On pourrait ranger les films de Fassbinder dans trois catégories. D’abord : la petite poignée de chefs-d’oeuvre incontestables, L’Année des treize lunes en tête, dans lequel le grotesque et la désinvolture n’empêchaient pas le sublime. A l’autre extrémité, pas mal de films vieillis, parfois pénibles, rappelant qu’il existait aussi chez le cinéaste une nette tendance à la théâtralisation (Les Larmes amères de Petra von Kant), et aussi à la pose (Le Secret de Veronika Voss). Et puis, au milieu, toute une série de films stimulants et bâclés, apparemment réalisés sous le coup d’une envie, d’une idée, s’aventurant selon les cas du côté du polar, du mélo, brassant des influences diverses (Sirk, Godard) sans jamais s’y arrêter. Un peu court parfois, une idée ne faisant pas un film, mais d’une vigueur assez incomparable.
Je veux seulement que vous m’aimiez relève très nettement de cette dernière catégorie. Et s’avère, contre toute attente, l’un de ses plus marquants. Tout annonçait pourtant, sur le papier, un film « carré », taillé à la hache, témoignant qui plus est d’un déterminisme légèrement caricatural. Peter et Erika forment un ménage ouvrier qui s’effondre pour avoir cru possible une vie de classe moyenne : des crédits qui s’accumulent, un bébé qui vient un peu trop vite et un salaire en moins, et voilà la spirale qui s’enclenche et mène au drame. Cependant, il y a toujours chez le cinéaste des éléments plus retords. Déterministe ? Pas entièrement : le voilà qui pointe sans tendresse la part des malchances et de quelques décisions nullement nécessaires. Chez Fassbinder, la société est coupable, mais les individus sont parfois bêtes. Peter est un brave type, travailleur, pas une lumière, que son père, bel homme d’affaires, traite avec une condescendance cruelle. Il y a là une manière assez incomparable de peindre des personnages à grands traits, sans s’encombrer de psychologie (rien n’est jamais très fouillé), mais en parvenant à en faire ressortir l’essentiel.

• [Consignes]:
1. Dans la critique consacrée aux films de Fassbinder, quel film est placé en tête des chefs-d'œuvre incontestables du cinéaste ?
2. Rédigez la suite de la critique consacrée aux films de Fassbinder, en reprenant immédiatement après sa dernière phrase.

Extraits d'un jeu de données:
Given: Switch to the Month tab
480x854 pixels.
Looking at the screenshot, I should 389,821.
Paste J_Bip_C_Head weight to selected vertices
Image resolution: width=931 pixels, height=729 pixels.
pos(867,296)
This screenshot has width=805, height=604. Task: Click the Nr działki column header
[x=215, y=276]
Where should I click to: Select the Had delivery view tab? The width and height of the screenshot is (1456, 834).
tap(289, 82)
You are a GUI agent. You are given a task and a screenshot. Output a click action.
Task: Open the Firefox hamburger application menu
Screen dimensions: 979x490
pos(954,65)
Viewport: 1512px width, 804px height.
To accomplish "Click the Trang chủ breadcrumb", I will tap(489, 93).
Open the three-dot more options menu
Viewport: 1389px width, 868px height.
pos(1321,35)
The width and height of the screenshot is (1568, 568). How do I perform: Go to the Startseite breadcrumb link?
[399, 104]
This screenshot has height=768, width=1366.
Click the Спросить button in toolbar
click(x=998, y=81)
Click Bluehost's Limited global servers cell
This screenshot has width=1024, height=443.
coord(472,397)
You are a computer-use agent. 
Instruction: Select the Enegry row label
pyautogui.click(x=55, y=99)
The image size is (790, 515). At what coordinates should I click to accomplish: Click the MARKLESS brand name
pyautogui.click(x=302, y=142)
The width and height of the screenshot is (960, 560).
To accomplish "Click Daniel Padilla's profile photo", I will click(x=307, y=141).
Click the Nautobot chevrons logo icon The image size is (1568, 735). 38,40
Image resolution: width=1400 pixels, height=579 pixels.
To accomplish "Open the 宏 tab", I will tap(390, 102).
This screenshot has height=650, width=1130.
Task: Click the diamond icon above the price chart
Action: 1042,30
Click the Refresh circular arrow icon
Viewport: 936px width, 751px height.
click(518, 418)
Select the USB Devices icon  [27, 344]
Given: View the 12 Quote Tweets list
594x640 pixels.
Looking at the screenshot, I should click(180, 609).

• [Réponses]:
1. L'Année des treize lunes.

2.
S’il est une influence à l’œuvre chez Fassbinder – influence souterraine, mais déterminante, sous les oripeaux underground, c’est bien celle de Rohmer. On ne dira jamais assez combien L’Amour l’après-midi est important pour comprendre ces années-là. Avec Rozier peut-être, le cinéaste découvre alors la possibilité d’un cinéma de la classe moyenne. De plutôt que sur : Rohmer ne se contente pas de la dépeindre, il créé un cinéma qui épouse ses préoccupations, sa vérité, même, tout en les replaçant dans un questionnement existentiel plus large. Deux cinéastes seulement semblent alors avoir suivi ses pas : Jean-Claude Brisseau, dans son extraordinaire premier film La vie comme ça, et donc (un cran en dessous) Fassbinder. Plus volontiers critiques que ne l’était Rohmer, l’un et l’autre se montrent aussi plus prompts à dénoncer l’aliénation moderne, ainsi que les conformismes. L’Amour l’après-midi revu par Brisseau prenait des airs de Locataire, et le Fassbinder ne peut s’achever que dans le fait divers, inventant ainsi, bel oxymore, quelque chose comme une tragédie rohmerienne.